Lame White Man was a Southern Cheyenne, who came north after Sand Creek with his small following. He then was a head soldier of the Northern Elkhorn Scraper society but still rated as a southern council chief.

His name was variously translated as Lame White Man, Walking White Man, Crippled White Man, or Broken White Leg. The Sioux called him Bearded Man or Moustache (which hints at the unusual presence of facial hair). Therefore author Richard Hardorff suggests that Lame White Man may have been a captive of white descendants.

Another Cheyenne name for him was Mad Hearted Wolf or Rabid Wolf, for in battle he was always out in front, “fighting as fiercely as a maddened wolf” (as Peter Powell stated).

His wife was called Twin Woman and he had two children: Red Hat and Crane Woman.

— Dietmar Schulte-Möhring

Chief Lame White man was 37 years old when he died and left behind a widow and two daughters. He is credited with encouraging the warriors to resist the “soldier” excursion into Calhoun Coulee in which the warriors initially fled at their approach. Contrary to the work published by Dr. Marquis who stated that Two Moon led the Cheyennes at the Little Bighorn, Wooden Leg says it was Lame White Man.

A Southern Cheyenne, Lame White Man had been with the northern branch for so long that he and his wife and children were considered to be part of the Northern Cheyenne. He was also referred to as Walking White. In the heat of battle he received mortal wounds and succumbed to these wounds on Custer Ridge. His body was subsequently mistaken as a “Ree” scout for the soldiers and, as a result, scalped by the infuriated Sioux warriors.

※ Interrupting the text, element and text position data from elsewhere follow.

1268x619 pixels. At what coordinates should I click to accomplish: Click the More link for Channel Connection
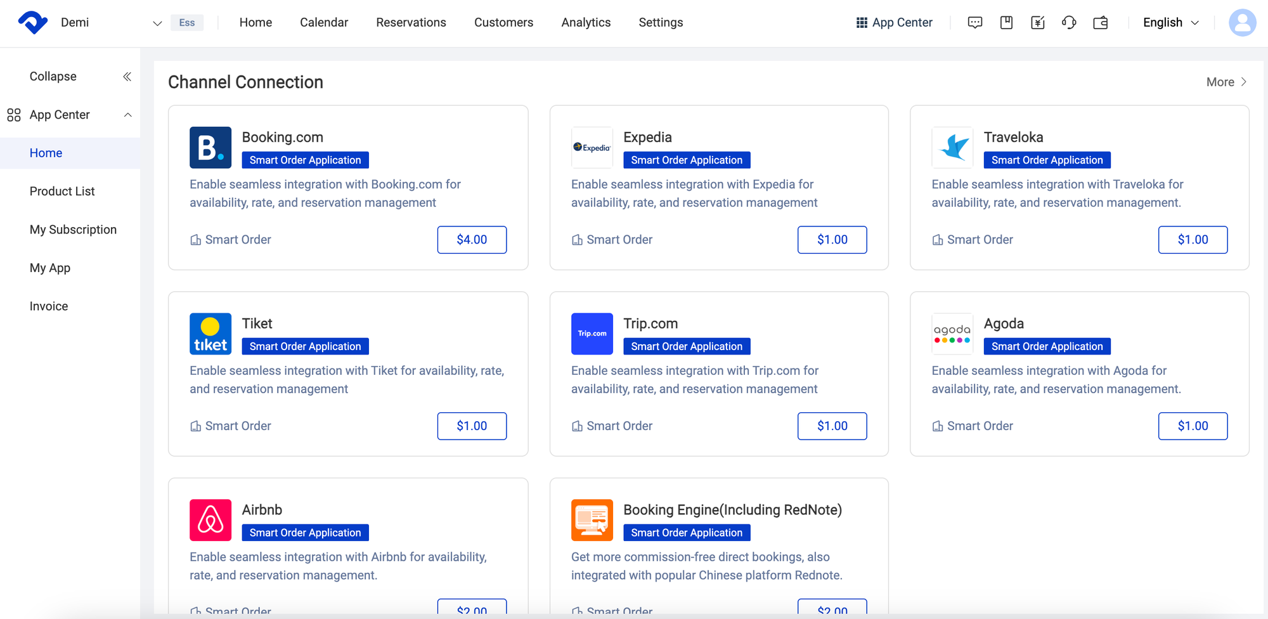1226,82
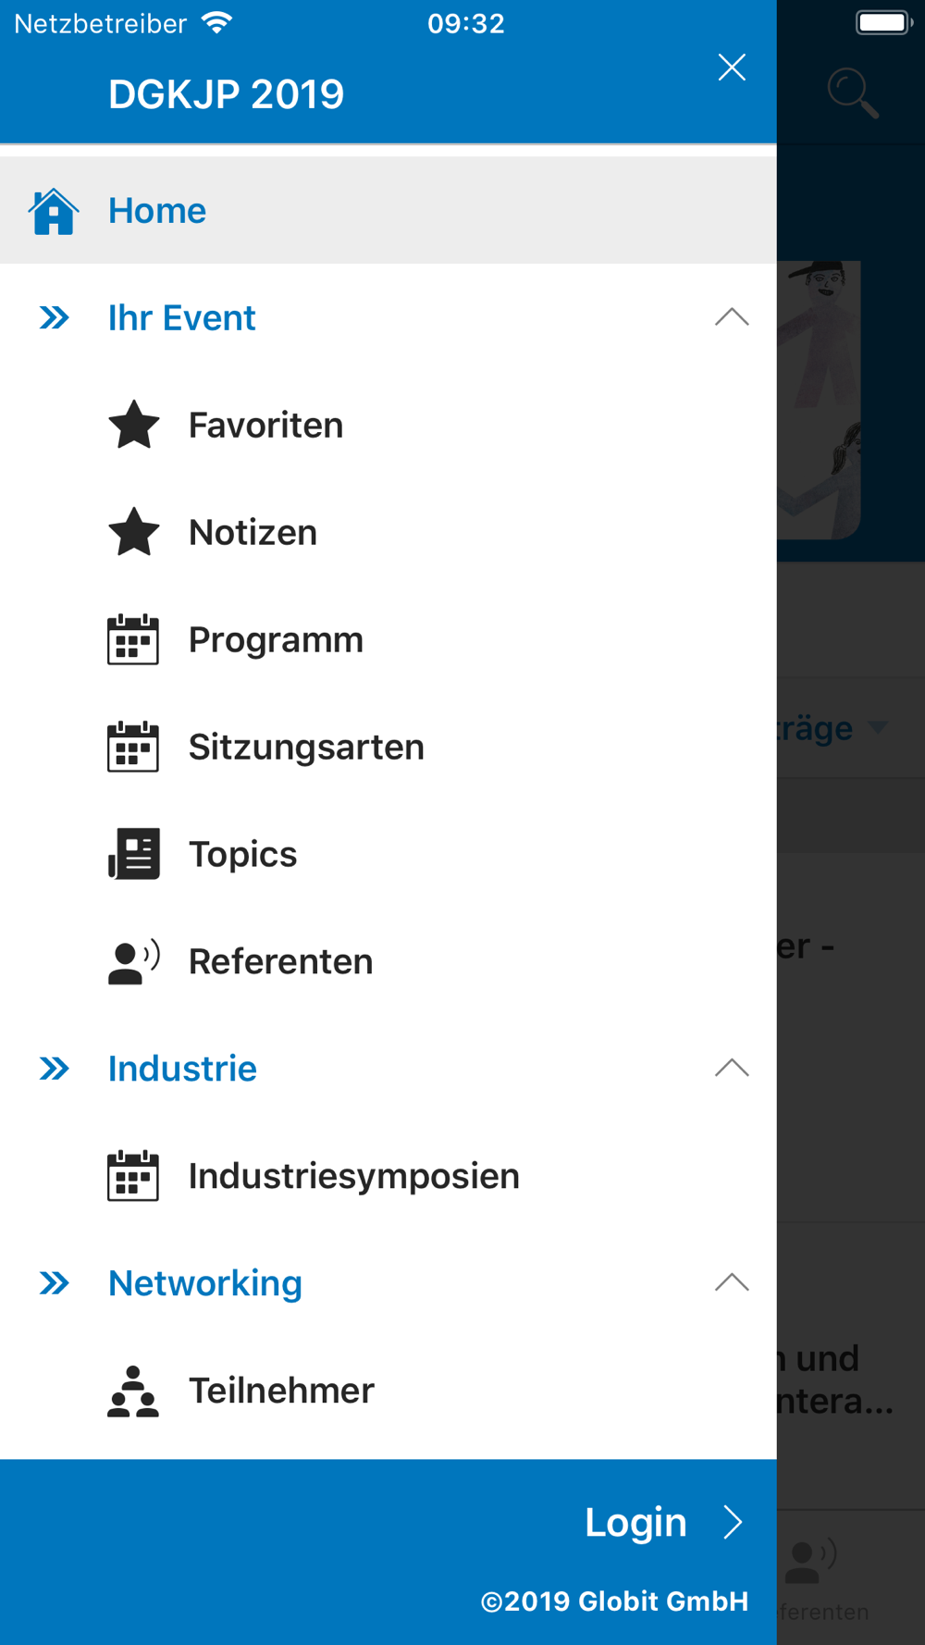Tap the Home house icon
The width and height of the screenshot is (925, 1645).
pyautogui.click(x=54, y=211)
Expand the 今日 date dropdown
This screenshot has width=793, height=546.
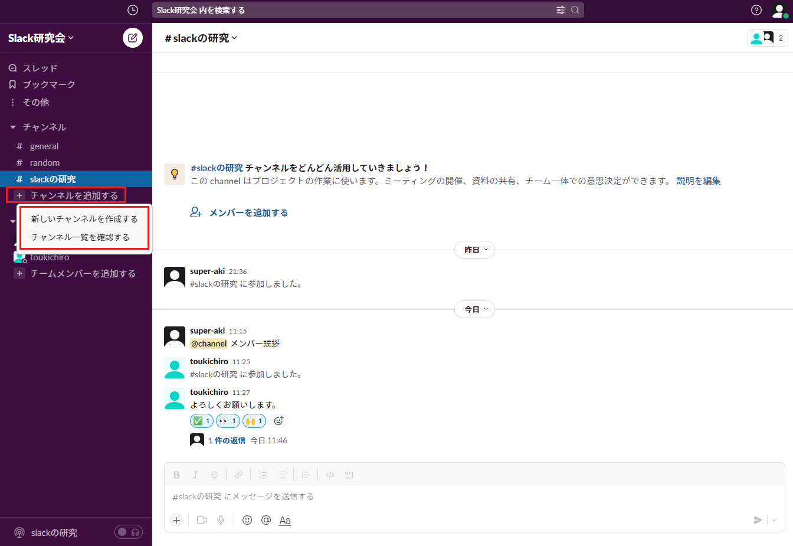[475, 309]
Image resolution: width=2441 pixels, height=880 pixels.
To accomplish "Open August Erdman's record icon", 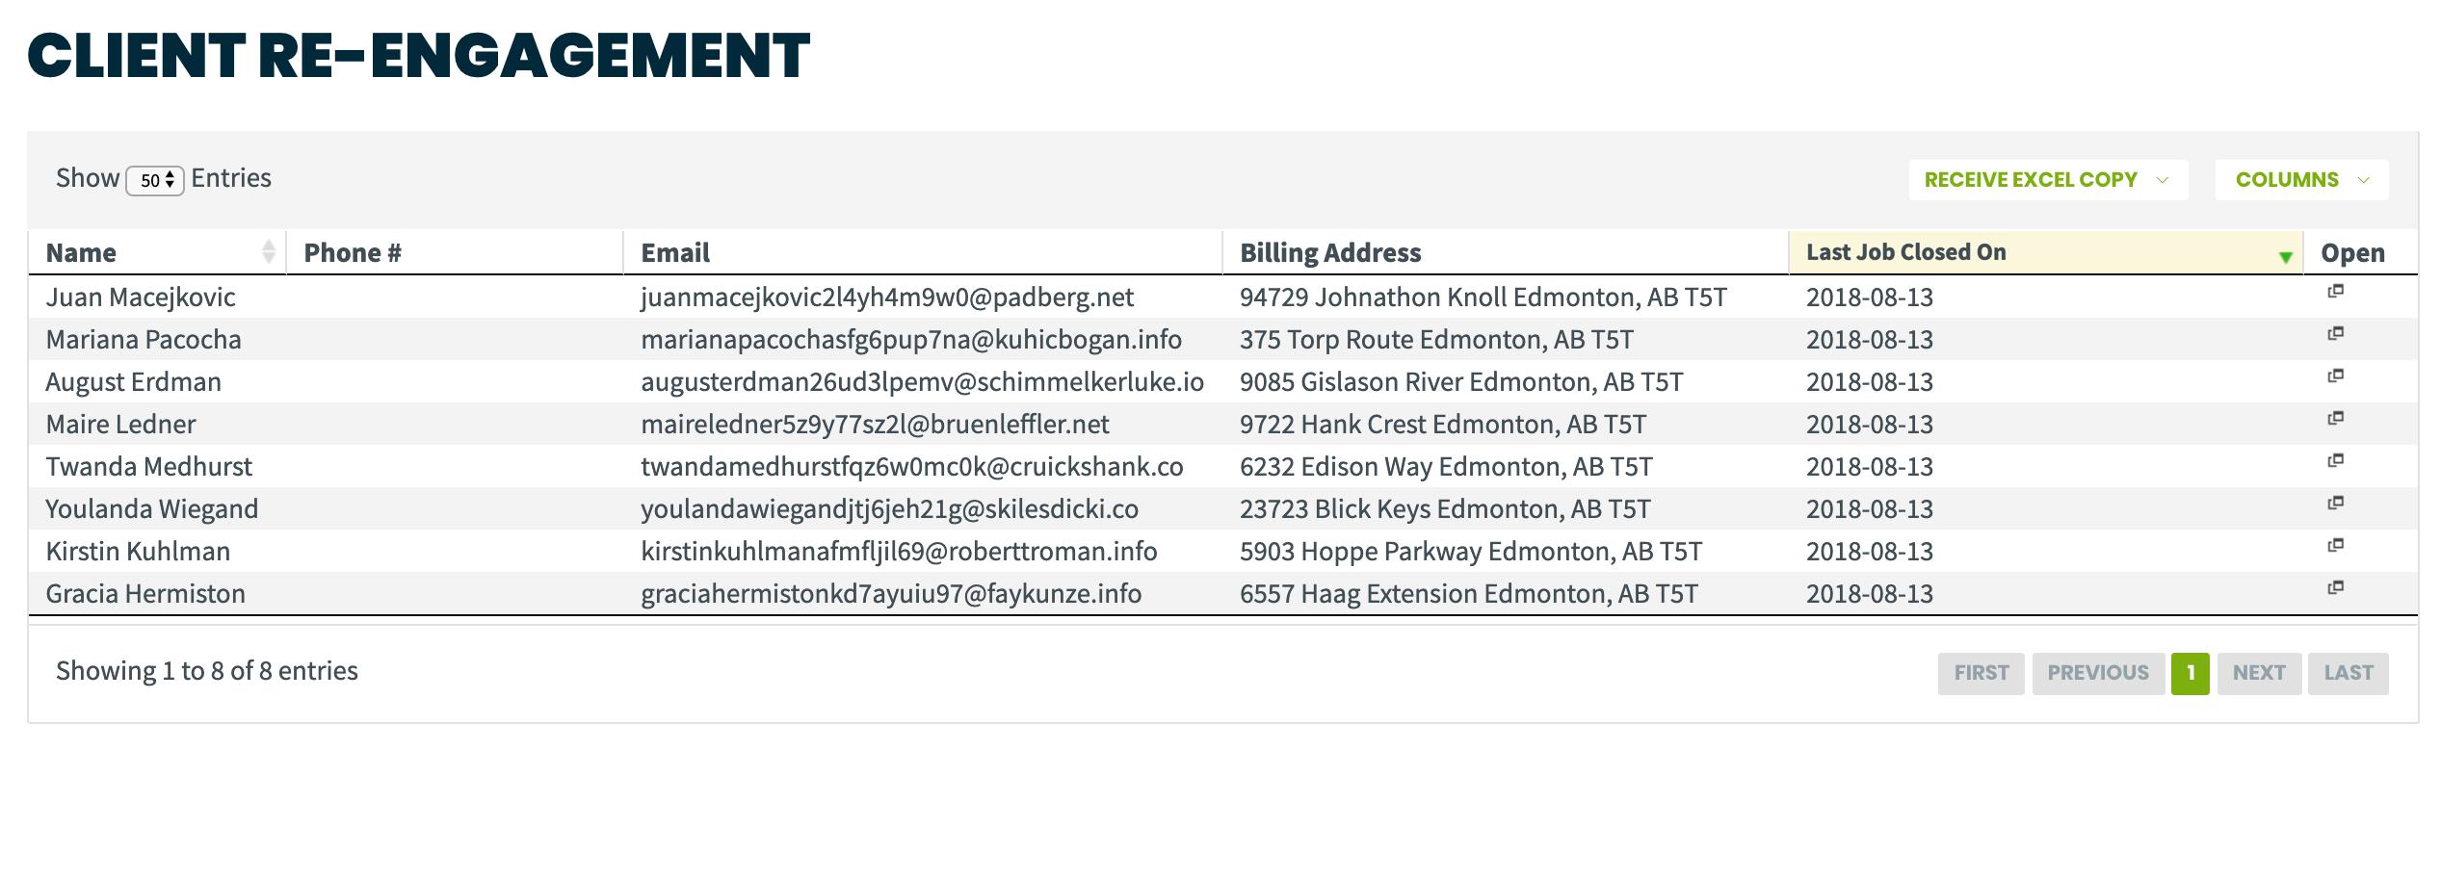I will point(2335,375).
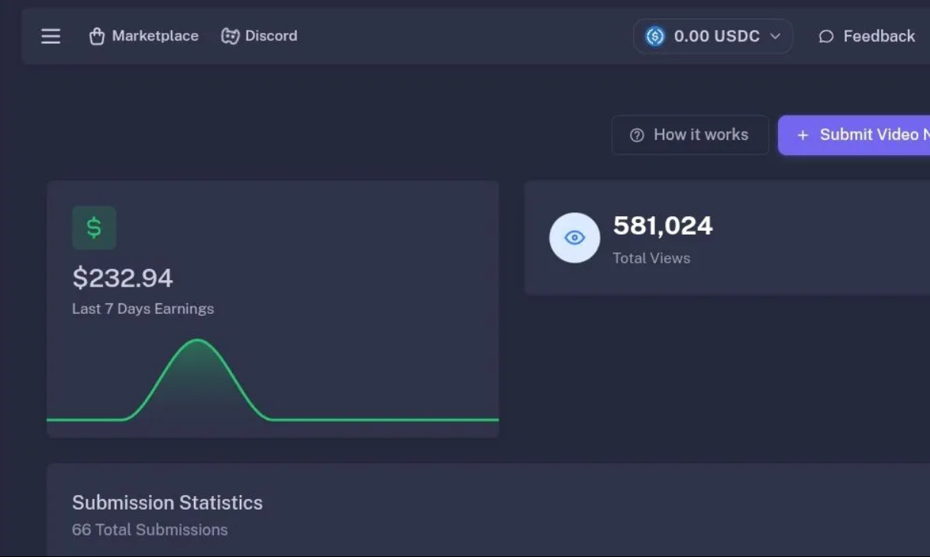The height and width of the screenshot is (557, 930).
Task: Click the question mark icon beside How it works
Action: [637, 134]
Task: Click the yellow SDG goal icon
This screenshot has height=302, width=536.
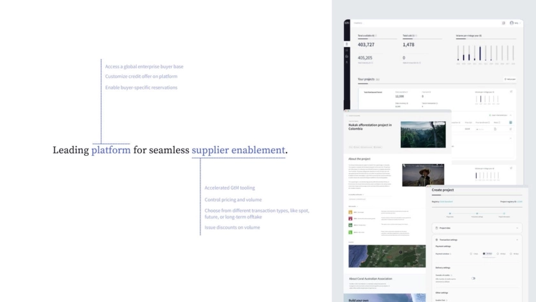Action: pos(350,211)
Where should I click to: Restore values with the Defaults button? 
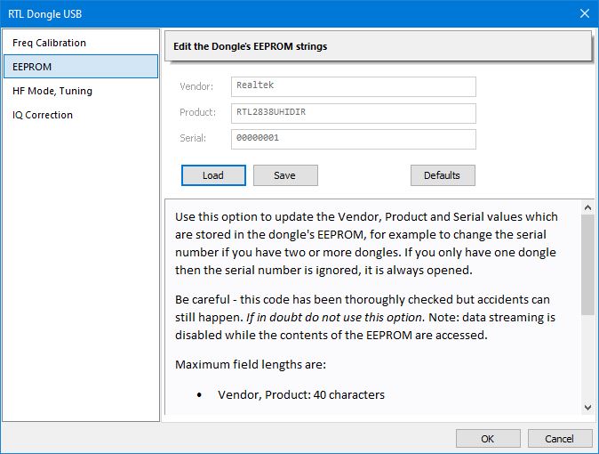point(443,175)
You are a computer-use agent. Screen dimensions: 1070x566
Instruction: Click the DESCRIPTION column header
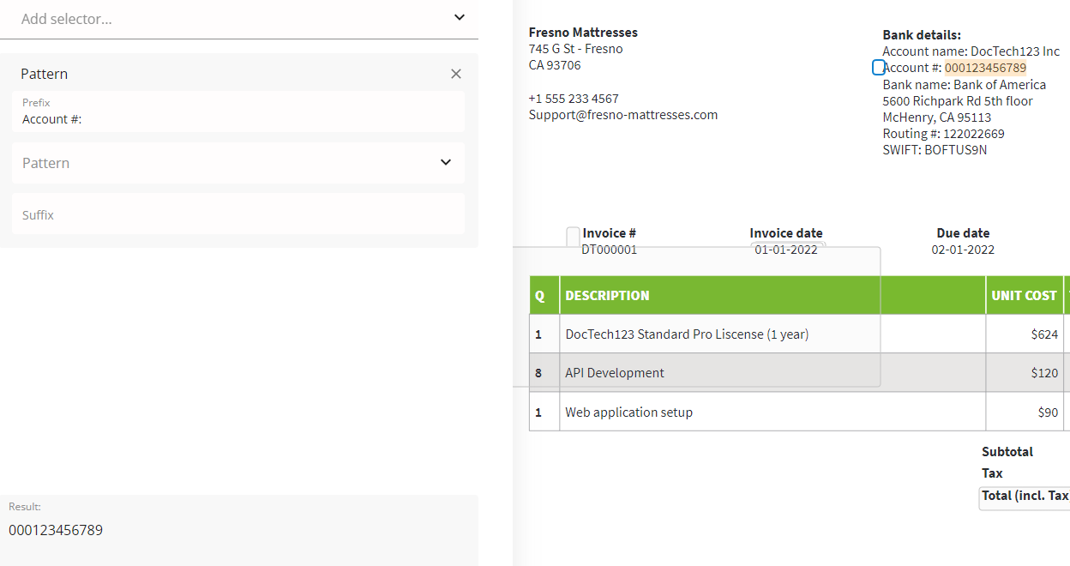click(x=607, y=295)
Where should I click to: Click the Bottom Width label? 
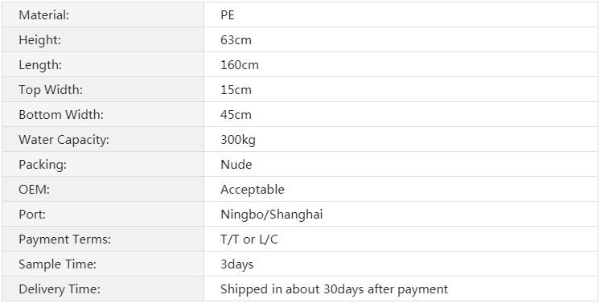(x=61, y=114)
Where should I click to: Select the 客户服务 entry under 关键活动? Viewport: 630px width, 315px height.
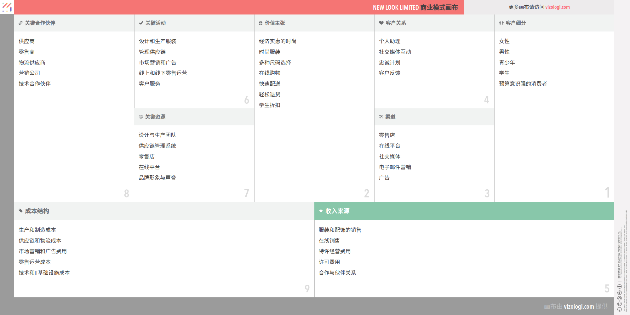tap(149, 83)
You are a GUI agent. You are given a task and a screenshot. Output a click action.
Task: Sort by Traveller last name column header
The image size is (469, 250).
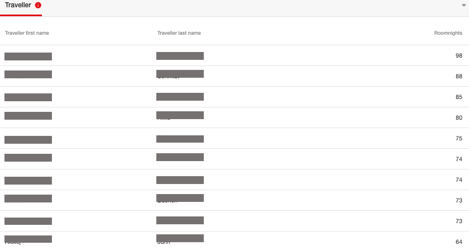(179, 33)
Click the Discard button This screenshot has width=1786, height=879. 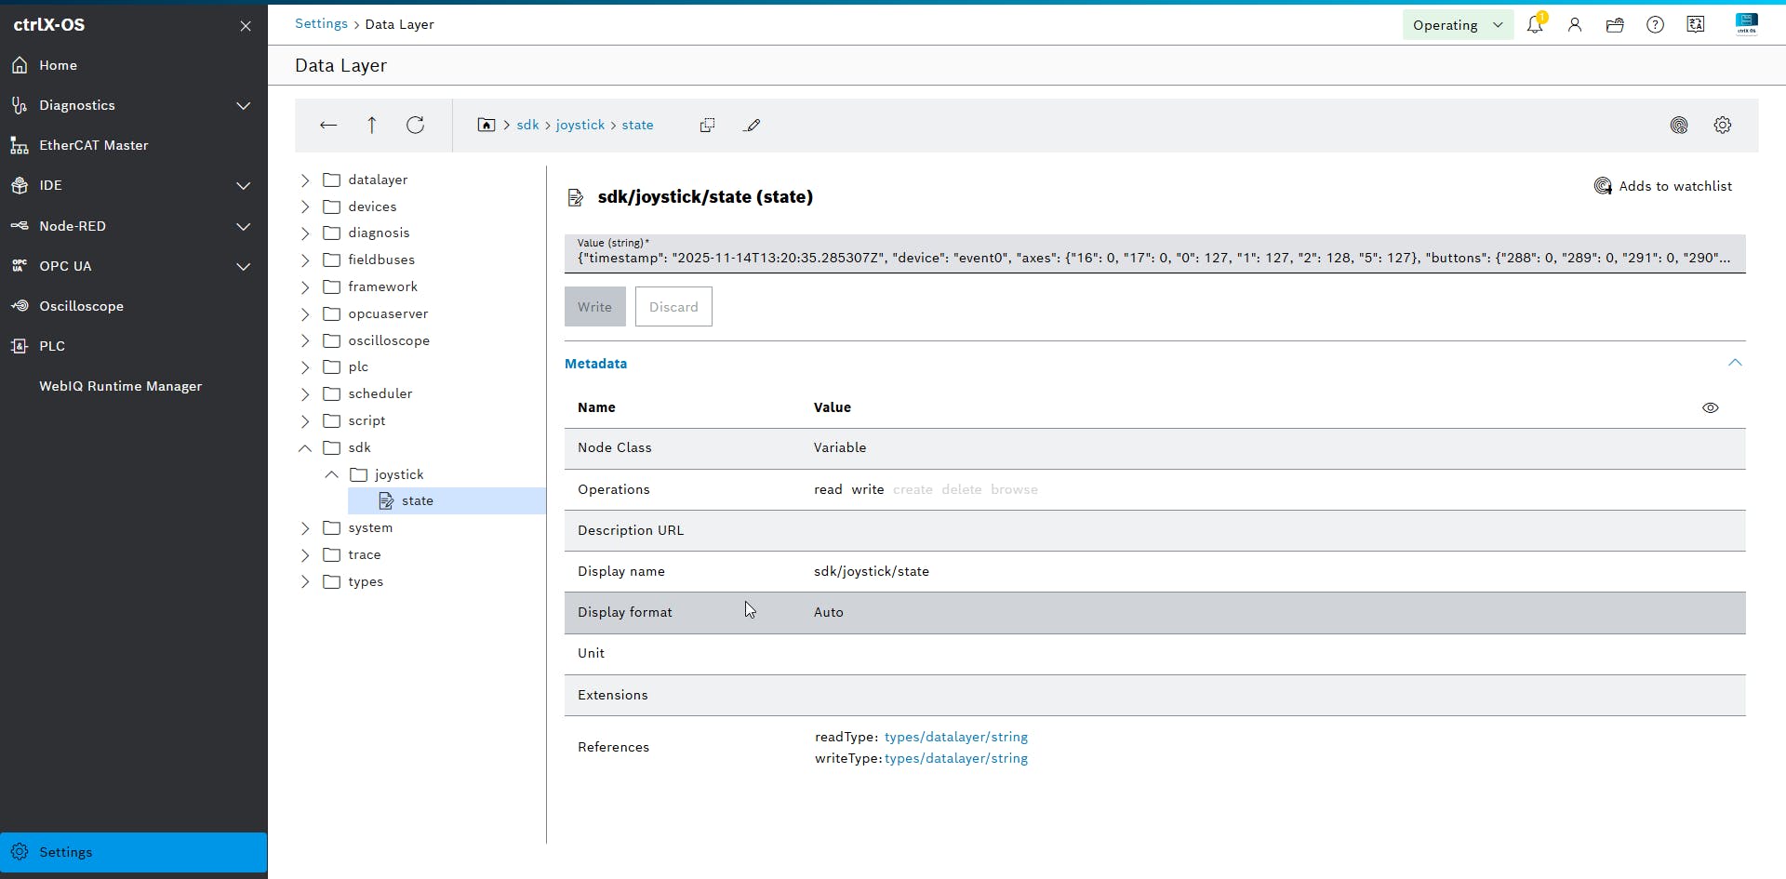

Lame White Man was also known as “White Man Cripple” and “Walking White Man.” His martial prowess when battling the “White Man” was so prodigious that his contemporaries honored him with names that signified what happened to “White” soldiers when they came face to face with him. Their intestinal fortitude became so meager that they could offer no more resistance than a cripple or were inclined to walk away rather than fight.

— Realbird

Henry Roman Nose and Wife

Henry Roman Nose was quite a prominent man in late nineteenth century Cheyenne affairs. He was one of the Cheyenne prisoners sent to Fort Marion in April 1875 and later attended Carlisle. He worked as a blacksmith at the Darlington Agency before going into business on his own account. Roman Nose State Park, Oklahoma, is named after him.